_LISTED RECORDS_:
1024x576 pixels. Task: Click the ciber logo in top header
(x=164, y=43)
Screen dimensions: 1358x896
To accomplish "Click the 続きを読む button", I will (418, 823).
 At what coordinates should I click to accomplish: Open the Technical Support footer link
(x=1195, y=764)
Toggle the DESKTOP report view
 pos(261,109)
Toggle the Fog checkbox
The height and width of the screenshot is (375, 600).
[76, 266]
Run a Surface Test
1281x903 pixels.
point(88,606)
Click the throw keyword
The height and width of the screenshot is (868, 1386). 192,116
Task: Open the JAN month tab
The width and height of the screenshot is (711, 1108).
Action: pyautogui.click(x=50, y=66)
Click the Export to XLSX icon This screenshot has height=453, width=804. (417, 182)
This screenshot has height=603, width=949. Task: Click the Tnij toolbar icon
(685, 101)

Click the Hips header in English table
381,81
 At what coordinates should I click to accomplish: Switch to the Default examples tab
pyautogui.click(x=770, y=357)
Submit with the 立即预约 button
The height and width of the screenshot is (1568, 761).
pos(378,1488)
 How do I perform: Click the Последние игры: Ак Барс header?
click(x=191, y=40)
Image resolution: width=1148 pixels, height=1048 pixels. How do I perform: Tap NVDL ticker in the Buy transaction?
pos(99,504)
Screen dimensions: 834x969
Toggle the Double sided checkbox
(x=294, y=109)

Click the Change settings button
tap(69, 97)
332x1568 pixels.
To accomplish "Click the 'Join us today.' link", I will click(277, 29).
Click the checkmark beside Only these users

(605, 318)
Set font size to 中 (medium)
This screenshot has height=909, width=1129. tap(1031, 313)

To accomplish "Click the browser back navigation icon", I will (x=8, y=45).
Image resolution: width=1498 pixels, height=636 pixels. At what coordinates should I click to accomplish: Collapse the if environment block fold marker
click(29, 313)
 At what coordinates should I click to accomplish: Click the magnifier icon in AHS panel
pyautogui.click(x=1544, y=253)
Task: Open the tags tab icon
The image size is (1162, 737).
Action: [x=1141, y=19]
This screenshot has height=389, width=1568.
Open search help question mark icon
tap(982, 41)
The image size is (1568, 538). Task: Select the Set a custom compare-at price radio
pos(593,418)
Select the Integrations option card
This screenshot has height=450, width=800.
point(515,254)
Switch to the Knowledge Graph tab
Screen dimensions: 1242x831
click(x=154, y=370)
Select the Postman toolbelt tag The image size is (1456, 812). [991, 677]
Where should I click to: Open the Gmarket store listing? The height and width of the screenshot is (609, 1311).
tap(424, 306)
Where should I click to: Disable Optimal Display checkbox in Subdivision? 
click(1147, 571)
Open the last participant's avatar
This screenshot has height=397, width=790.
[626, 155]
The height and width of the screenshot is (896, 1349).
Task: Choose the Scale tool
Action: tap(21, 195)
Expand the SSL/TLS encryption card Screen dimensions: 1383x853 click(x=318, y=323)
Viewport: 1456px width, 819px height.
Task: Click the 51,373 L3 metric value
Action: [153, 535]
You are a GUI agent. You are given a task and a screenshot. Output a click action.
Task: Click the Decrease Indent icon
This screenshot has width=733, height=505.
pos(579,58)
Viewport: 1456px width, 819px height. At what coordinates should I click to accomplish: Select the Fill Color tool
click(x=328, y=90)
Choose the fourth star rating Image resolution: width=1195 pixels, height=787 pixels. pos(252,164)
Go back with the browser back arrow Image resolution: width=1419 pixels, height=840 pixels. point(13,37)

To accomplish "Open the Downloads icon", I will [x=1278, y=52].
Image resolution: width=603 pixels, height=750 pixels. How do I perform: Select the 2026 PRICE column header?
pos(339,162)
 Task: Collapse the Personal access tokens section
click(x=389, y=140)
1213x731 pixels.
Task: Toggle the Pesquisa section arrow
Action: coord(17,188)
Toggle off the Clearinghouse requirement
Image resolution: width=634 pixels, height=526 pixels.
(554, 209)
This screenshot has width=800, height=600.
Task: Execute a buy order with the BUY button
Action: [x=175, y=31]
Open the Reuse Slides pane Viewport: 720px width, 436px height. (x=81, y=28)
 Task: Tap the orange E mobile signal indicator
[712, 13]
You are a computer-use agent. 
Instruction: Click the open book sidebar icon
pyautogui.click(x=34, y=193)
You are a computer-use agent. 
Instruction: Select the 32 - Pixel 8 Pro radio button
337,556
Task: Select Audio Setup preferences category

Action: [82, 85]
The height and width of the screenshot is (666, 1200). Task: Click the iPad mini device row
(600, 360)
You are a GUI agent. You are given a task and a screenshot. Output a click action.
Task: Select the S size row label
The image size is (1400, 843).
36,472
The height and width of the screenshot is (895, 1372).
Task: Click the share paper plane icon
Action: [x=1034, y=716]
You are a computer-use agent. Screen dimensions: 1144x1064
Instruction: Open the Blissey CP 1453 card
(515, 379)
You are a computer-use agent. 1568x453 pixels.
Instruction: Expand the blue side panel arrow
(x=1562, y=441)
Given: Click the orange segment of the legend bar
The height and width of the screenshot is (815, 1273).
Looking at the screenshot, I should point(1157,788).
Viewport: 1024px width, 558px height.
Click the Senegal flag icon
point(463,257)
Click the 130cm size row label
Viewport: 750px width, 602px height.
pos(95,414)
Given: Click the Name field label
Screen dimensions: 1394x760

_PROBLEM TO SOLVE_:
Return the listing lines from the one with "332x1568 pixels." up to and including the one with "will (x=8, y=45).", reproduced exactly and with nothing else.

_FINAL RESULT_:
332x1568 pixels.
To accomplish "Click the 'Join us today.' link", I will click(277, 29).
Click the checkmark beside Only these users

(605, 318)
Set font size to 中 (medium)
This screenshot has height=909, width=1129. tap(1031, 313)

To accomplish "Click the browser back navigation icon", I will (x=8, y=45).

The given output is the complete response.